酒と思索の迷宮『いつもの宵の、酔い語り』第65夜

東ドイツ、消滅前夜! 前編「トラバント」
今年も10月3日が巡ってきた。1990年10月3日はドイツ民主共和国(東ドイツ。以下東独)が消滅した日である。この日に先立つ約11カ月前、悪名高かったベルリンの壁が崩壊し、東独の国家消滅は秒読みとなり、東独渡航の手続きも事実上不要となっていた。
1つの国家が消滅するという出来事はそうそうあることではない。私はこの“壁”崩壊の頃から東西ドイツは統合され、東独の市民意識、感情、街並み、風物全般の佇まいは西独化してしまうのは必定だから、この東独らしさが消えぬうちに、その姿を自分の眼の底に刻みつけたい、見てみたいという欲求にかられていた。
何故ならば、私は1984年以降、毎年、年に2回西独のあちこちをバイクで走り回っては、アウトバーンという超現代と、珠玉のように残された中世都市の対比の妙に感じ入っていた。そしてその都度、壁の向こう側、東独の、西側の中世都市のようにきちんとメンテナンスされてはいない、手付かずに残されているだろう濃密な中世の風物、香りに触れてみたいと思っていたからだ。そこには多分、戦前の旧き本来のドイツがそのままだろうという予測もあった。
ガチガチの共産国家で生活物資も不足しがちなうえ、市民の思想も自由もしっかり統制された重苦しい市民社会の警察国家というのが、以前からの東独に対する私の印象だった。
実際、東独を訪れるには厳格な入国手続きは当たり前。入国後も事前に申請した目的地以外への行動の自由は徹底的に制限され、ちょっとでも“怪しい”フシがあればたちまち“御用”となるのは有名な話だったから、東独行きは「怖いもの見たさ!」以外には考えられない状況だったのだ。ましてやバイク旅行など……。人に話せば、それは夢物語以前の話だと一蹴されて当たり前だったのである。
それが突如としてチャンスが到来した。この乾坤一擲のバイク旅のため、私は無理に無理を重ねて20日間の休暇と乏しい費用を強引に捻り出し、どうにか出発に漕ぎ着けたのだった。

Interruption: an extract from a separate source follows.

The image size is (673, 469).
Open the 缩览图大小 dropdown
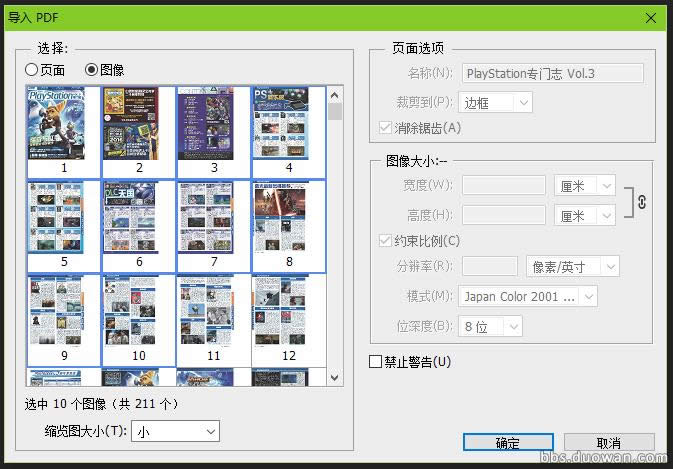click(x=174, y=431)
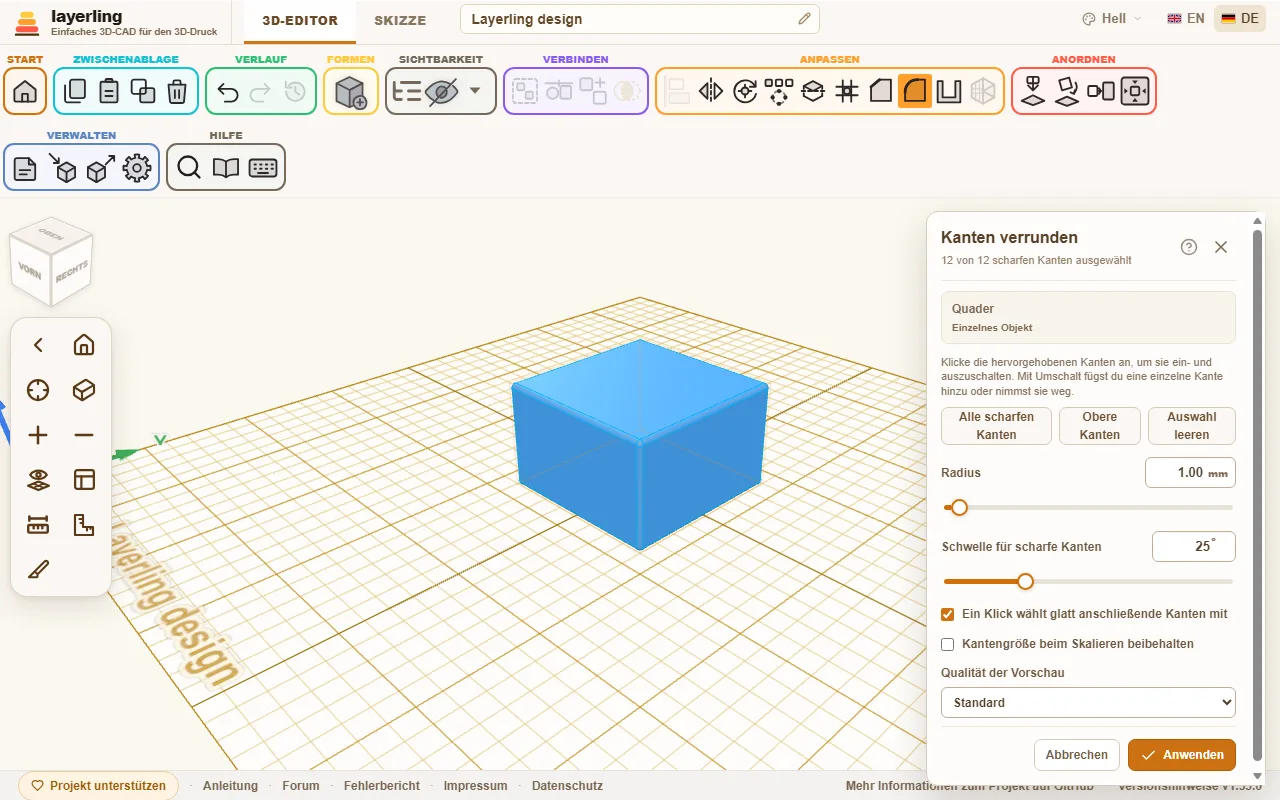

「魔女がホーキで空を飛ぶ」という伝説で有名な山、ハルツ山は東西ドイツの国境に半分づつ横たわる。私はまず、そのハルツ山の西側の麓の街、ゴスラーを訪れ、街の雰囲気を胸に刻む。そしてその後、山の懐を迂回して東独に入国後、東側のハルツ山麓の街・ヴェルニゲローデに行って、同じ麓の街が東西でどう違うのかをとくと見聞するつもりで行動を開始した。
ハルツ山の懐を東独に向かって進む途中、異変は起きた。標識に従って走るうち、通過する村々の雰囲気がどうも見慣れた西側の風情ではないことに気付く。薄汚れて陰湿。人の気配もないようで、これはもしや既に東独に入ったか?と思うが、地図にある筈の国境検問所は通過していない。
そして、とある村の交差点で一時停車した時、道路脇の商店の中を覗くと、ガランとしていて棚に並ぶ商品は半分に満たず、ウィンドーはガラスではなく透明のビニールが張られている。そして、隣の人家の窓のカーテンが揺れて誰かがこちらを覗いているような雰囲気。腹の底がムズムズして不安がいや増す。
その時、私の前を走っていた西独ナンバーのベンツから初老の夫婦が降りてきて、「どうやら、我々は東独に迷い込んだらしい。自分だけでは不安だから、あんたのオートバイも自分と一緒に走ってくれないか!」と言う。大歓迎、思わぬ「渡りに船」となった。
ほどなくして幹線道路に出たのだが、そこを走る大半の車は、世界でも唯一の段ボールを樹脂で固めたボディを持つ東独の国産車、西側人間にとっては幻の「トラバント」がごく普通に走る、私にとっては現実離れの異世界が普通に展開していた。間違いなく東独である。